*The problem:* Quote word for word the stretch of the Safend Protector article from "Securing an endpoint" through "Protector comes in.".

*Excerpt:*

----------

Safend Protector Locks Down Network Data

Safend, a Philadelphia-based endpoint security software developer, has the answer for network security guards. The recently released Safend Protector is a software-based security product that provides the “locks” to prevent data from moving about in an unauthorized fashion and secures all endpoints in a network. (Endpoints consist of floppy drives, USB ports, FireWire ports, etc.) Disabling the endpoints not only prevents data from being removed from a system, but also prevents spyware and viruses from entering the network.

Securing an endpoint is a two-step process. First, an assessment is conducted to locate system vulnerabilites. Second, granular control policies need to be pushed down to each system.

Safend Protector meets both of those needs. The company offers a free evaluation version of its USB auditor product, which scans all systems to see what devices are connected. With that information, solution providers can build a business case for securing the endpoints, which is where Safend Protector comes in.

----------

(Stored data entries)
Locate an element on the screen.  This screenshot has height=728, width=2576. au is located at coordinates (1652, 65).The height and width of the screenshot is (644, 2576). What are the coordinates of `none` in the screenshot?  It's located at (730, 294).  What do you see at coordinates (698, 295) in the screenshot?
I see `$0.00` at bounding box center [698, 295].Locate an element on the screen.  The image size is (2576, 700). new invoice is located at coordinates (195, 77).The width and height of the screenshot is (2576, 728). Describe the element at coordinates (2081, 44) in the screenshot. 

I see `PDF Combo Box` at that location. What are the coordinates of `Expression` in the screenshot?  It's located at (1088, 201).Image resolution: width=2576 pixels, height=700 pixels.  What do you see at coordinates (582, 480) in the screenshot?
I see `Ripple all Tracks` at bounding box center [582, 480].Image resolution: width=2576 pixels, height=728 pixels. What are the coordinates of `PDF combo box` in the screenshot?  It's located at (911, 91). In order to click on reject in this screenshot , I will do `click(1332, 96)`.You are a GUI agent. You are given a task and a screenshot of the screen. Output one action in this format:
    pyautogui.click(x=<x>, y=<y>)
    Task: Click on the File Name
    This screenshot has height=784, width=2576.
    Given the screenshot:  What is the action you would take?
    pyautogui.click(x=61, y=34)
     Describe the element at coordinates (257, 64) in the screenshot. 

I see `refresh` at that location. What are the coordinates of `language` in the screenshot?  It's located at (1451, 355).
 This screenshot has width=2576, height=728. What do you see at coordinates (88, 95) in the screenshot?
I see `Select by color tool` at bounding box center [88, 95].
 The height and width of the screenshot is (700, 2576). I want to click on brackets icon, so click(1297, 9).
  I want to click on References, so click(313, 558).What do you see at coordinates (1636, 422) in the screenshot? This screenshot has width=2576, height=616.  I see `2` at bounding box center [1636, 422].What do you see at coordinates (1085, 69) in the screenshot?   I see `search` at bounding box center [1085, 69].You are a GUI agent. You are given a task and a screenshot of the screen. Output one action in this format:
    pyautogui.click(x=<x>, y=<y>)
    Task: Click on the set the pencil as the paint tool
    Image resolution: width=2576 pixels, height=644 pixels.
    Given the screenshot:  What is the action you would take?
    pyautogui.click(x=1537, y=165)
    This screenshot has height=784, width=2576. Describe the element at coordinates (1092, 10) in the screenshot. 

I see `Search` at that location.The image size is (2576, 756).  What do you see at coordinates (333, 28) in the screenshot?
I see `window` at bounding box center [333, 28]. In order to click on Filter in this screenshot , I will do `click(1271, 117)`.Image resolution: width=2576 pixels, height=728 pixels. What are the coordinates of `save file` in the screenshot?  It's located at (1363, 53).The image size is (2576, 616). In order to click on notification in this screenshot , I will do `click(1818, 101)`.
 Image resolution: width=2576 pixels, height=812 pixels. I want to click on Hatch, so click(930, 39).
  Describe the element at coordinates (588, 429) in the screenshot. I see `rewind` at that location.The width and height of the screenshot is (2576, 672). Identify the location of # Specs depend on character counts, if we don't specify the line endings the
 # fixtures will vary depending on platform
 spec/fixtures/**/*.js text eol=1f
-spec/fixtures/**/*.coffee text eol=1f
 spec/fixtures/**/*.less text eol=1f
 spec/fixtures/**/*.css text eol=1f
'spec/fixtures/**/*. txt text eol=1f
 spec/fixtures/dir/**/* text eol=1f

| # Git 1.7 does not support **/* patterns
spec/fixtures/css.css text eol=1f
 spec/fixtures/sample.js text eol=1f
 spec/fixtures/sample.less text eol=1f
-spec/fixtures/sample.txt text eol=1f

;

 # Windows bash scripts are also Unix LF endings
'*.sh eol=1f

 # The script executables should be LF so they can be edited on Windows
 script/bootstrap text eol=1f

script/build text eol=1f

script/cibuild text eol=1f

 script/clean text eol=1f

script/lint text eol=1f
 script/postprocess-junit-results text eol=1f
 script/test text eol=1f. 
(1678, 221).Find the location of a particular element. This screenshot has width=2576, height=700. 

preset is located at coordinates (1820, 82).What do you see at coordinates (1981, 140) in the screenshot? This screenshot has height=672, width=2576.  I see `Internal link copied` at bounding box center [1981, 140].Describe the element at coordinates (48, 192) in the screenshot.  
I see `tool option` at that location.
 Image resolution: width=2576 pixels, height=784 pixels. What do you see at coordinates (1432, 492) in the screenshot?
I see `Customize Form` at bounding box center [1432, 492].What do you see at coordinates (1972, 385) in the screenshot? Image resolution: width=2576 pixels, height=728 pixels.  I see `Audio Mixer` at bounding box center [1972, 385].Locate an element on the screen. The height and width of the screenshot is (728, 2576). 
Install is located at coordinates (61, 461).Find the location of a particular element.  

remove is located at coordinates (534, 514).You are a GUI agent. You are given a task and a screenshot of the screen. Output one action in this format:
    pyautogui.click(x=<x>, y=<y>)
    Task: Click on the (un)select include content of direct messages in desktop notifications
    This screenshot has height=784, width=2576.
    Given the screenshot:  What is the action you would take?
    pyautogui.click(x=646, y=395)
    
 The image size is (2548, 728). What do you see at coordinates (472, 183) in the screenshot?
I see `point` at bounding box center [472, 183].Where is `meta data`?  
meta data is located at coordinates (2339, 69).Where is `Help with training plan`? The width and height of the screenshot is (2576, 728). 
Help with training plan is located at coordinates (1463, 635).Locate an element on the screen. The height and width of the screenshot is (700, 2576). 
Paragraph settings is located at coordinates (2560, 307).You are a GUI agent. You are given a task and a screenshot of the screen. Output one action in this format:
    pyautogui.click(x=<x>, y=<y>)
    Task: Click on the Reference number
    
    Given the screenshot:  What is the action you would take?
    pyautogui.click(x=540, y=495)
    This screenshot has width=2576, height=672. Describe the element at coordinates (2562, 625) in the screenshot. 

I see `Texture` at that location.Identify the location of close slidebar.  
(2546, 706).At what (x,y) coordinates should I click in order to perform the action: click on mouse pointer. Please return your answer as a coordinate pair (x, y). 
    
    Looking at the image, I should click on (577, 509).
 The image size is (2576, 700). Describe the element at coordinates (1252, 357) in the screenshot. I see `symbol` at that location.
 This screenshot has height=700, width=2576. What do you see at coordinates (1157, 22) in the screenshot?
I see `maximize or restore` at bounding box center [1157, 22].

----------

*Response to the exercise:*
Securing an endpoint is a two-step process. First, an assessment is conducted to locate system vulnerabilites. Second, granular control policies need to be pushed down to each system.

Safend Protector meets both of those needs. The company offers a free evaluation version of its USB auditor product, which scans all systems to see what devices are connected. With that information, solution providers can build a business case for securing the endpoints, which is where Safend Protector comes in.